▶ **Document extract**
------------------------------------------------------------------------

Robert Dick Wilson, PhD, DD (February 4, 1856 – October 11, 1930) was an American linguist and Presbyterian Old Testament scholar who devoted his life to prove the reliability of the Hebrew Bible. In his quest to determine the accuracy of the original manuscripts, Wilson learned 45 languages, including Hebrew, Aramaic, and Greek, as well as all the languages into which the Scriptures had been translated up to 600 AD.

------------------------------------------------------------------------

Rows from a dataset
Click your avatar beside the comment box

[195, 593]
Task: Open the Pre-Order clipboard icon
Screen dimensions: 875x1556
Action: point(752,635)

------------------------------------------------------------------------

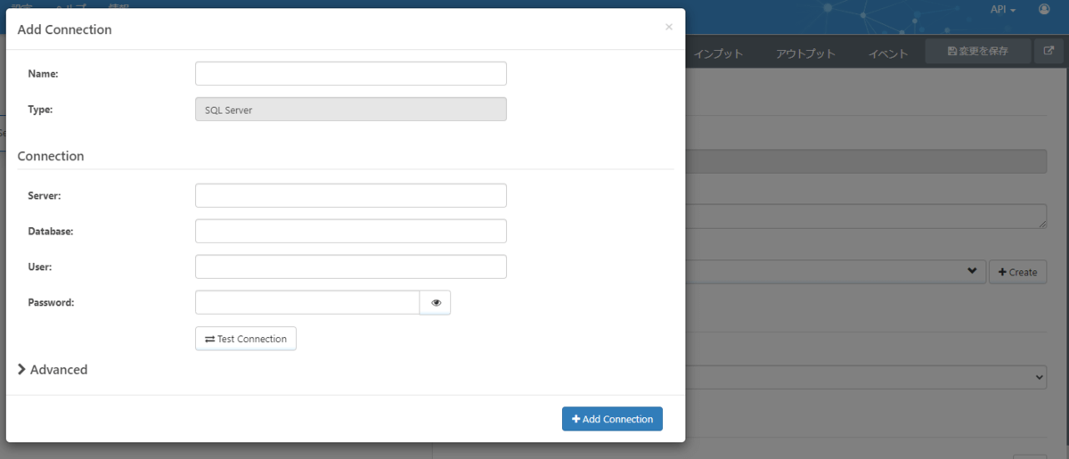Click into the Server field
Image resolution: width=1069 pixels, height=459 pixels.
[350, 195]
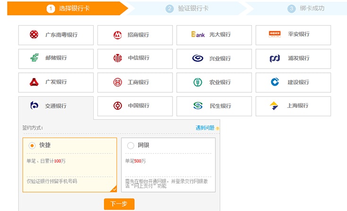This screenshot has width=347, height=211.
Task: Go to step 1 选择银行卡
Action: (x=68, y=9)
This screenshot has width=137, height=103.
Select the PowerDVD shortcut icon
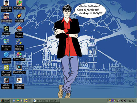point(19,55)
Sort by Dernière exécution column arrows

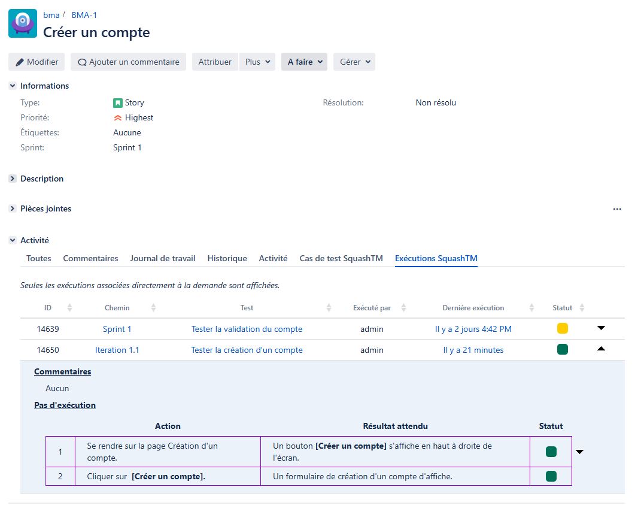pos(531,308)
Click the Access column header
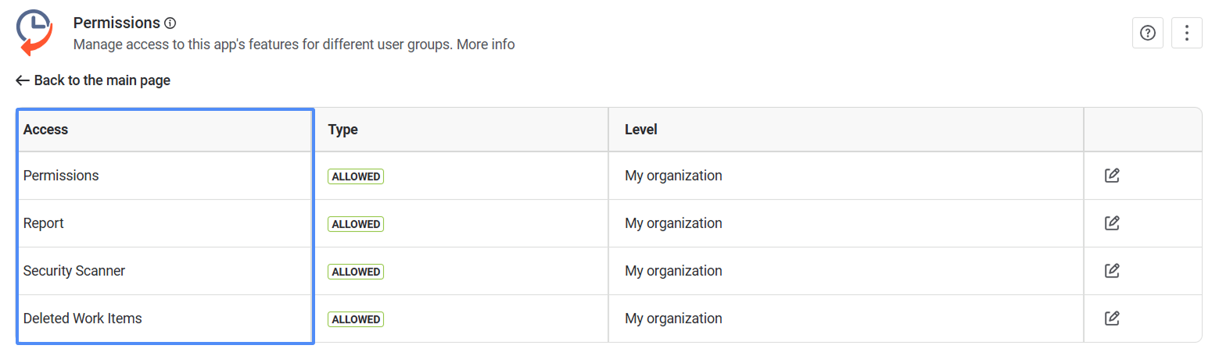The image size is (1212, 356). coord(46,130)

------------------------------------------------------------------------

▶ **Instruction A**
Shorten the paragraph in the Robert Dick Wilson text that starts "Robert Dick Wilson, PhD, DD" and keep its main facts.
▶ **Instruction B**
Carry on the text about Robert Dick Wilson from its last sentence.
The records have no connection to the text about Robert Dick Wilson.

▶ **Final answer A**
Robert Dick Wilson (February 4, 1856 – October 11, 1930) was an American linguist and Presbyterian Old Testament scholar. He spent his life trying to prove the Hebrew Bible reliable. To check the accuracy of the original manuscripts, he learned 45 languages. These included Hebrew, Aramaic, and Greek, and every language the Scriptures had been translated into up to 600 AD.

▶ **Final answer B**
Biography
Wilson was born in Indiana, Pennsylvania. He proved himself an outstanding language student even as an undergraduate. While at Princeton University, he was able to read the New Testament in nine languages. He graduated from Princeton at the age of 20, later receiving a master's degree and doctorate before doing post-graduate work in Germany at the Humboldt University of Berlin. In 1883, Wilson became Professor of the Old Testament at Western Theological Seminary (later known as Pittsburgh Theological Seminary), where he had done some of his graduate studies. In 1900, he returned to Princeton as the William Henry Green Professor of Semitic Languages and Old Testament Criticism at Princeton Theological Seminary.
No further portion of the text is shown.